Misalnya pembangkit listrik di Kawasan Industri Batamindo (Batamindo Industrial Park) Batam. Kata dia, sejak beberapa tahun terakhir pembangkit di kawasan itu menggunakan bahan bakar gas setelah sebelumnya menggunakan solar.
Menurut Ayung, alasan pembangkit tersebut beralih ke gas karena lebih hemat dibandingkan solar. “Harga solar naik terus. Pernah juga pakai minyak bakar, tapi kan nggak ramah lingkungan. Akhirnya pindah ke gas bumi,” kata Ayung yang juga Manager General Affair di Kawasan Industri Batamindo ini.
Pengalaman yang sama juga dirasakan PT James Products Company (JPC). Perusahaan yang bercokol di kawasan Taiwan International Park, Kabil, Batam ini beralih ke gas PGN sejak tahun 2011 karena alasan efisiensi.
Menurut Manajer PT JPC, James, sejak awal berdiri pada 1996 pihaknya menggunakan solar sebagai bahan bakar. Perusahaan pembuat rubber joint itu kemudian sempat beralih ke marine fuel oil (MFO) karena harga solar terus naik dari waktu ke waktu.
“Pakai MFO memang lebih murah dari solar, tapi membuat mesin kotor dan cepat rusak. Akhirnya kami beralih ke gas PGN,” kata James melalu penerjemah sekaligus sekretarisnya, Yanti, beberapa waktu lalu.
James juga mengaku merasakan berbagai keuntungan lain sejak beralih ke gas bumi.

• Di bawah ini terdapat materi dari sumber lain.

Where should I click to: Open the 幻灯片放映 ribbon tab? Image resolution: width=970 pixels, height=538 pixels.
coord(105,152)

Di antaranya perusahaan bisa menghemat biaya bahan bakar antara 30 hingga 40 persen.
Selain itu, dengan bahan bakar gas mesin boiller akan lebih awet dan bersih. Sehingga perusahaan juga diuntungkan karena mampu meminimalisir biaya perawatan atau maintenance tahunan.

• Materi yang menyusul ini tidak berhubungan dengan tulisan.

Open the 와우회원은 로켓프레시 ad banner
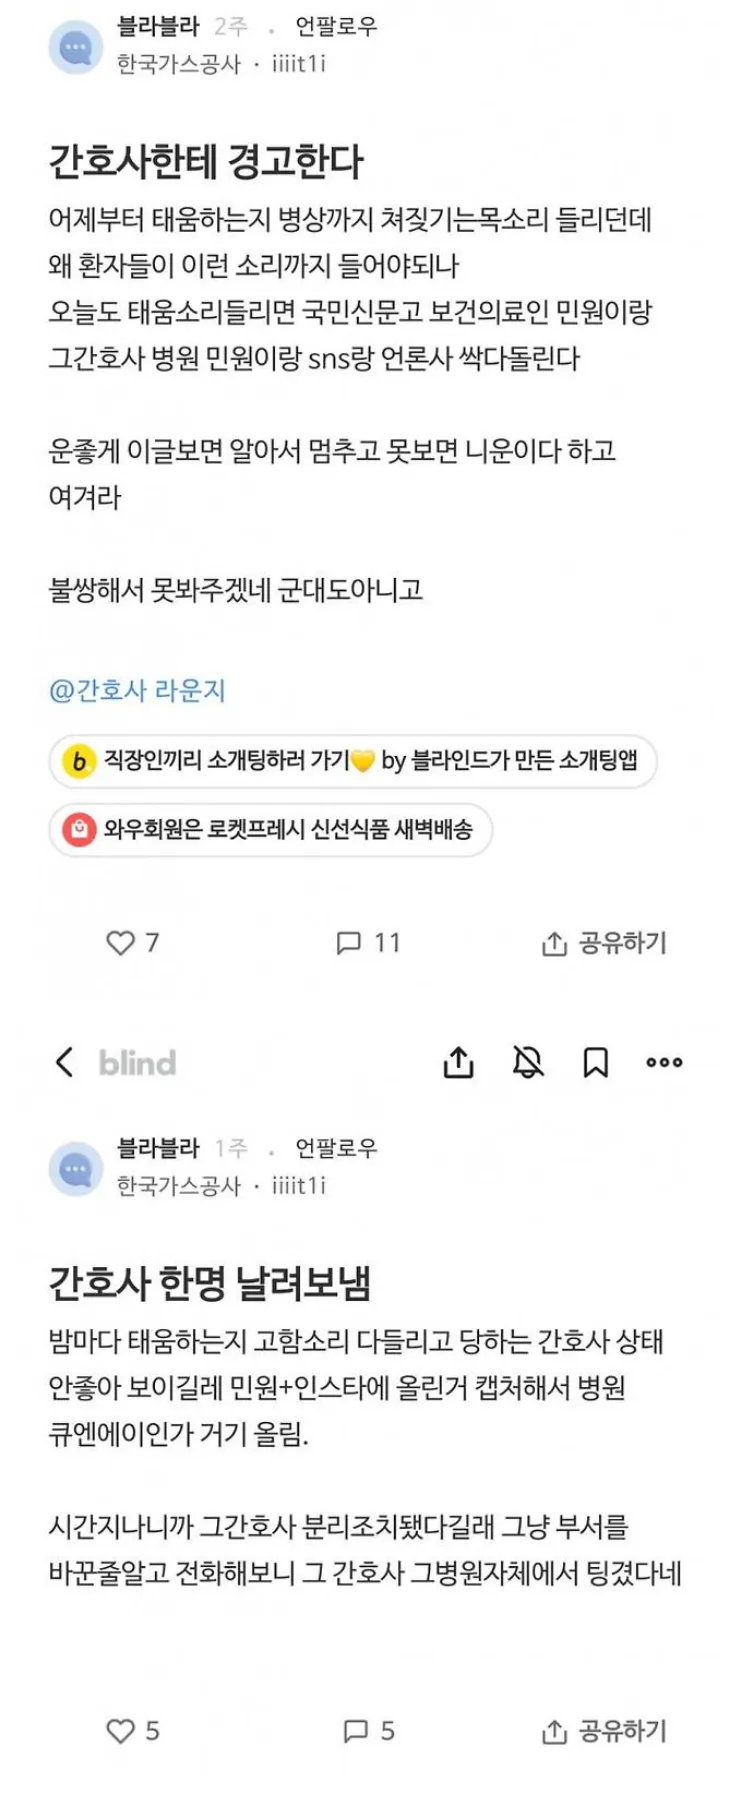 271,829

Kata James, saat masih menggunakan BBM solar dan MFO, pihaknya harus melakukan perawatan mesin setiap dua minggu sekali. Selama setahun, khusus untuk perawatan ini perusahaan biasanya menghabiskan biaya hingga Rp 100 juta.
“Tapi sejak menggunakan gas, sangat jarang ada perawatan. Karena boiller tetap bersih,” kata James.
Dari sisi bisnis, hal ini juga sangat menguntungkan perusahaan. Sebab semakin sedikit proses maintenance yang dijalankan, maka produktivitas perusahaan akan semakin besar. Karena, kata James, untuk perawatan mesin biasanya membutuhkan satu hari penuh sehingga dipastikan dapat mengganggu aktivitas perusahaan.
Dengan berbagai keuntungan yang telah dirakan itu, James yang juga merupakan ketua asosiasi pengusaha Taiwan di Batam atau Batam Taiwan Business Club (BTBC) ini mengaku kerap menyarankan pengusaha asal Taiwan lainnya untuk beralih ke gas bumi.
Sektor usaha komersil juga merasakan bagimana penggunaan gas bumi PGN mampu memangkas biaya operasional hingga 40 persen lebih. Hal ini dibenarkan pengelola restoran Salero Basamo di komplek pertokoan Puri Legenda, Batamcenter.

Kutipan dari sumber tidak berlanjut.